— begin —

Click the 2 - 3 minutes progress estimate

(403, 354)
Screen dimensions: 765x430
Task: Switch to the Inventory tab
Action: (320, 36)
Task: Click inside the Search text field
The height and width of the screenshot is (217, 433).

— end —
— begin —

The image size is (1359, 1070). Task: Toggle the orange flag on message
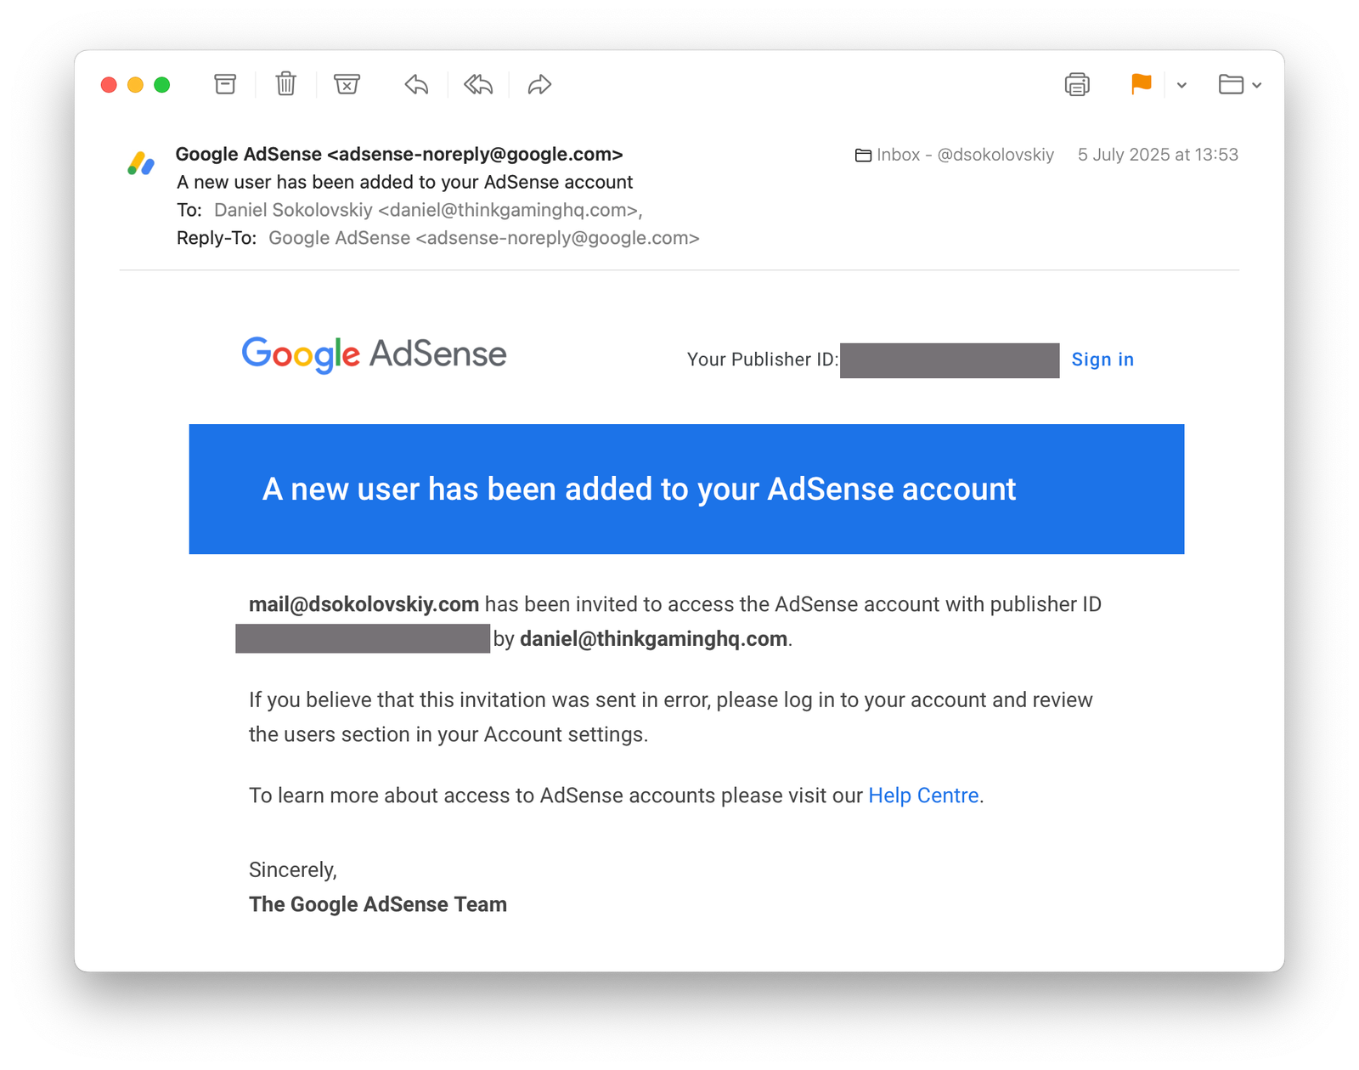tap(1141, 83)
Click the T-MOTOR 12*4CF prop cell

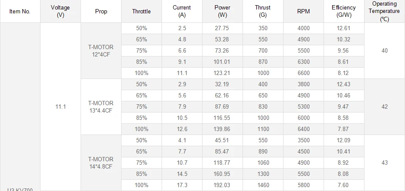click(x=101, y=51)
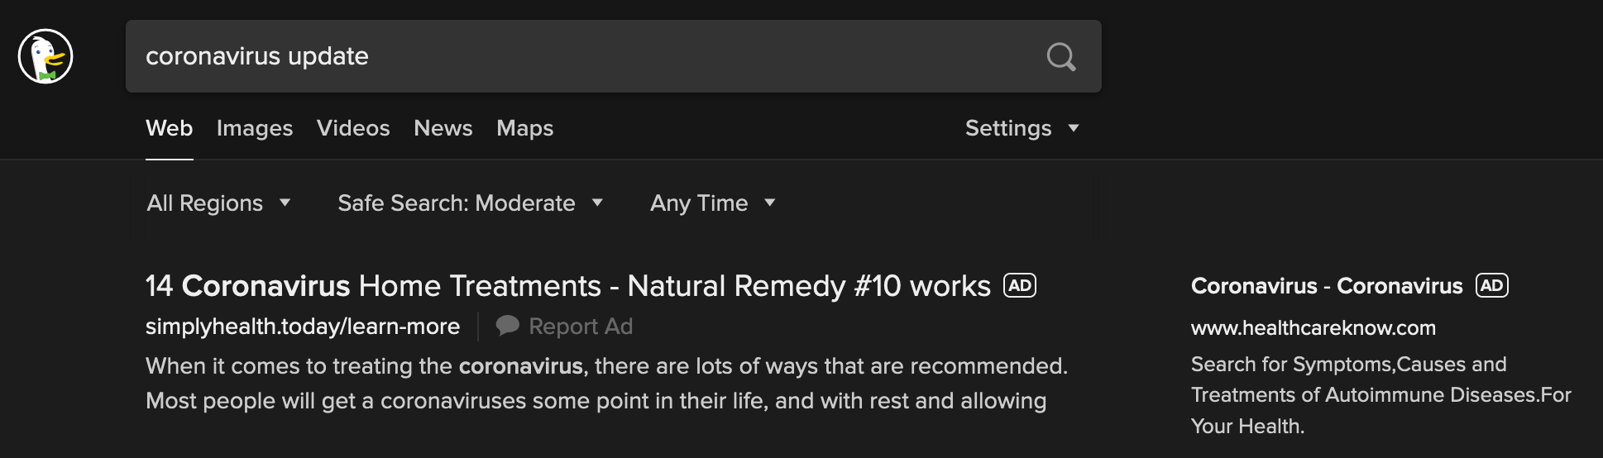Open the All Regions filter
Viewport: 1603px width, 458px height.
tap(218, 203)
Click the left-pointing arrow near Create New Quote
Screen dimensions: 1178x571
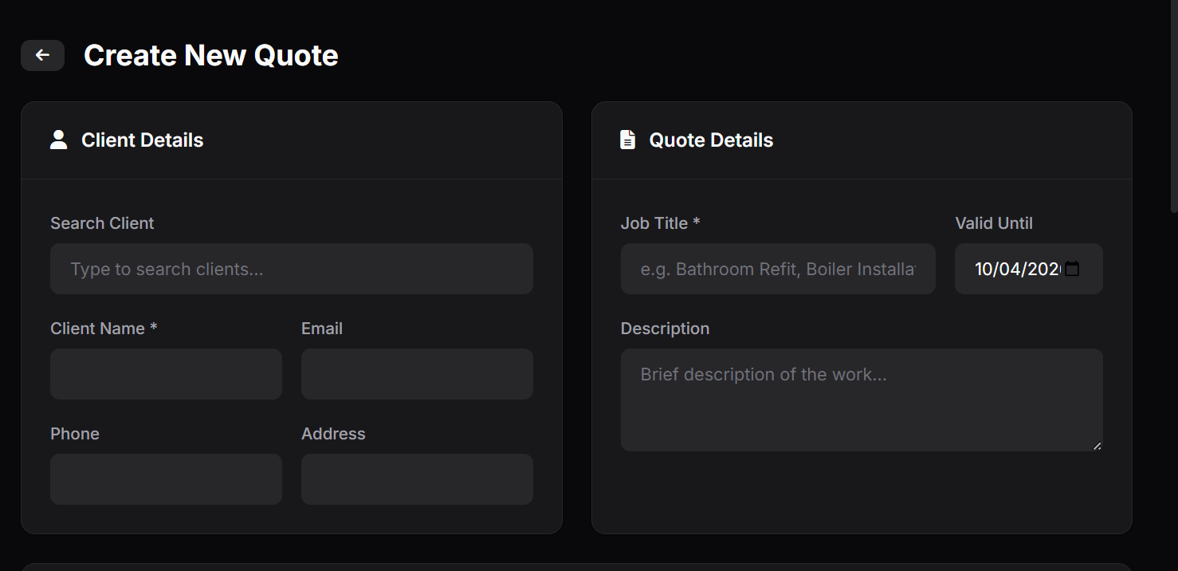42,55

— end —
— begin —

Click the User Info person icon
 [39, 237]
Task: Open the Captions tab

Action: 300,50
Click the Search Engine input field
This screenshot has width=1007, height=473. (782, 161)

— end —

→ WHAT THE TASK ASKS
Please render the lines in the stretch from the one containing "Task: Click inside the Search text field" through the one containing "The height and" as a numbered list, leaving out any blank lines.

→ THE REPLY
1. Task: Click inside the Search text field
2. The height and width of the screenshot is (217, 433).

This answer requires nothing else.